* _Task directions_
Give the number of lines in the entries that contain "Return". State only the count.

******

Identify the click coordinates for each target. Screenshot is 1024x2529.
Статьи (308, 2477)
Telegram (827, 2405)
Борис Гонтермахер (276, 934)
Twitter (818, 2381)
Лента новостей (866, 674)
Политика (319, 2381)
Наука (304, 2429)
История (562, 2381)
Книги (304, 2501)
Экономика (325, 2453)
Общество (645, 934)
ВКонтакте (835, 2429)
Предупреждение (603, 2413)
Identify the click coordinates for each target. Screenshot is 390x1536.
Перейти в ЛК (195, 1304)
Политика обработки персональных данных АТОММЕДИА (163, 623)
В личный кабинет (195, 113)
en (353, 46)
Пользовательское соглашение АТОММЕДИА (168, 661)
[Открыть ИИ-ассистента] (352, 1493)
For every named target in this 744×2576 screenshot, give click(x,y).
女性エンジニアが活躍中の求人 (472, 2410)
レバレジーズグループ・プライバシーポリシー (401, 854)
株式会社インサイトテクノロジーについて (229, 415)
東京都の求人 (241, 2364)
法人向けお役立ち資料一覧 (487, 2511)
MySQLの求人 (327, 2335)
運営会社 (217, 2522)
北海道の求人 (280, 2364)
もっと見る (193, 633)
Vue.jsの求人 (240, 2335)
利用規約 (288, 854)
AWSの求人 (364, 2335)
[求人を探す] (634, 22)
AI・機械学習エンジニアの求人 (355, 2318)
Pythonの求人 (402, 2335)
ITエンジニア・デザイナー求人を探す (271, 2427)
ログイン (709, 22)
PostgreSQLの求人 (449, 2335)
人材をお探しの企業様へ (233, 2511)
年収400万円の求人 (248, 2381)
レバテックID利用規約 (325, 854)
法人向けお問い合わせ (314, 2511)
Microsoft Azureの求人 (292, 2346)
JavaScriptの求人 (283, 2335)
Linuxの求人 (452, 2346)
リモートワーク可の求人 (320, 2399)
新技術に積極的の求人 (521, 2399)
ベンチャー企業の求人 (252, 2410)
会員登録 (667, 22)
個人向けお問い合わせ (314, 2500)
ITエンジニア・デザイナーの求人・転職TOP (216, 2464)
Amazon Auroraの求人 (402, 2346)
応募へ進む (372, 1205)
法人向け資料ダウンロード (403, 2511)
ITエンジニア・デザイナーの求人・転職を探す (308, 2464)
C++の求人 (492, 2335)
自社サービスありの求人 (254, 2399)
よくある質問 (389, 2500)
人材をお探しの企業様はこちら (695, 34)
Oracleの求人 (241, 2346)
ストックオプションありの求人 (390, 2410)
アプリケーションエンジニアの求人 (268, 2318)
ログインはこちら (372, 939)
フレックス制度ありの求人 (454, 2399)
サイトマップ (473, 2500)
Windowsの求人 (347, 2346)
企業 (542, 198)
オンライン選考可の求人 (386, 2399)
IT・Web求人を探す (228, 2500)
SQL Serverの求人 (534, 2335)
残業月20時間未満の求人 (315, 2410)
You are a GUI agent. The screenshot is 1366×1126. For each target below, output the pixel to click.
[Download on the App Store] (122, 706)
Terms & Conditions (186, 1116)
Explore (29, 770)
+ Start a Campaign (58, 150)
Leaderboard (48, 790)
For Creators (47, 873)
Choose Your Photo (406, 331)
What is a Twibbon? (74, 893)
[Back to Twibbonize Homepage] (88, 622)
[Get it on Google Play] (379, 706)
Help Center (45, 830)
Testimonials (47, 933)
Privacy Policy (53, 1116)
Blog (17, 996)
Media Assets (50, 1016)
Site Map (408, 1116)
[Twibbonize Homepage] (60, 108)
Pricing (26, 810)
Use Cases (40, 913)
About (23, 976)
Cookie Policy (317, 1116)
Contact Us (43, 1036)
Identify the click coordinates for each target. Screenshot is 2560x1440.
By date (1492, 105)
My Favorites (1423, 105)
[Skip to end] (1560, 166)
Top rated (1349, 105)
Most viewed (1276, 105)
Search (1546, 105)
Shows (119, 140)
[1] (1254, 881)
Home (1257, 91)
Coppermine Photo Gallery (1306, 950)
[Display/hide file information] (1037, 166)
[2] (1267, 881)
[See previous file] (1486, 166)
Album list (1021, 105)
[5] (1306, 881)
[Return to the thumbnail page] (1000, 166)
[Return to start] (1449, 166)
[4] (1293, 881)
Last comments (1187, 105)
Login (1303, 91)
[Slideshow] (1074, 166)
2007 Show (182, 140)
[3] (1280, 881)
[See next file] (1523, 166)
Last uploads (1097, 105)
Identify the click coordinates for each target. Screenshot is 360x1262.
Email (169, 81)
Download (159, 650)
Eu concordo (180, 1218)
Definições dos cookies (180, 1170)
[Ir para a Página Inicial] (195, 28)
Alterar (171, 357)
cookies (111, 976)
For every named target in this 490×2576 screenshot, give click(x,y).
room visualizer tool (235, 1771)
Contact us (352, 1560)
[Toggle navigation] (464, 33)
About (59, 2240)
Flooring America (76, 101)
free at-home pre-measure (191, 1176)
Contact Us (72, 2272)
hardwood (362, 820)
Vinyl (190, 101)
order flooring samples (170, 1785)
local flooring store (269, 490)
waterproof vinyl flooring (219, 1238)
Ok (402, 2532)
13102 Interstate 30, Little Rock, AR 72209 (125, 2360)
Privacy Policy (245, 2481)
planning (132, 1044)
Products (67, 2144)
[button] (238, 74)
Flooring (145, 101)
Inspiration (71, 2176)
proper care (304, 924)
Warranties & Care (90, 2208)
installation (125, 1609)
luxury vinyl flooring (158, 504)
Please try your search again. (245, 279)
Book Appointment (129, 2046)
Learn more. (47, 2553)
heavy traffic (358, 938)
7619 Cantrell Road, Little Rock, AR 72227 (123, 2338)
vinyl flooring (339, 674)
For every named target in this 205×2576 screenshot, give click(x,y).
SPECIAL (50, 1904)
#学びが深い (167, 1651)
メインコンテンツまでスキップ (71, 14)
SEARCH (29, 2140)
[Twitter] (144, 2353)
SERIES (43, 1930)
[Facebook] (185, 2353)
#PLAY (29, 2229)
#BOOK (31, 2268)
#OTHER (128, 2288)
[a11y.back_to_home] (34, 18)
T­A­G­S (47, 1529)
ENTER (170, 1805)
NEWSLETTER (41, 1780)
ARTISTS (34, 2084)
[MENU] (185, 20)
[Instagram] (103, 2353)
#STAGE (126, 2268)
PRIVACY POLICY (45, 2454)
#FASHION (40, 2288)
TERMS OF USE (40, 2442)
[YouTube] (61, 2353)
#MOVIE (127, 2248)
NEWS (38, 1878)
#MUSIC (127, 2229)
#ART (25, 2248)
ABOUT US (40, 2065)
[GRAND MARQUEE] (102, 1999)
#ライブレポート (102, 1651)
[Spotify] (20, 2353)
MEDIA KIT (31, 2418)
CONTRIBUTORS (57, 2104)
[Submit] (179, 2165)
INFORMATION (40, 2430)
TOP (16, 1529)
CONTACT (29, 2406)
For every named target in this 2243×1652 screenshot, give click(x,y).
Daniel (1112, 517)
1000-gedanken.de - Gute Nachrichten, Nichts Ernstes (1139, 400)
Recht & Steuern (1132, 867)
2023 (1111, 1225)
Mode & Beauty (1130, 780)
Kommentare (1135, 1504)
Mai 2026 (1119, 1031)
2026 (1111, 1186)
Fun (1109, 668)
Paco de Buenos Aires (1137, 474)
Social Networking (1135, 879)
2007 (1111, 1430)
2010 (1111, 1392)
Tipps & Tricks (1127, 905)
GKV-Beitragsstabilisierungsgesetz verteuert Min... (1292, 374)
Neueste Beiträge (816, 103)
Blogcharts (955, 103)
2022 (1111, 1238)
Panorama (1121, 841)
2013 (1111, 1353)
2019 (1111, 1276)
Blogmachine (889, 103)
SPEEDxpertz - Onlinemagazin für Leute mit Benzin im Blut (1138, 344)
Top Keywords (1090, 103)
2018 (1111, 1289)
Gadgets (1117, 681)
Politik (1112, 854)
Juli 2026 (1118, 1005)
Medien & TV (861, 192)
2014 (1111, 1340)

******

* _Task solution_
2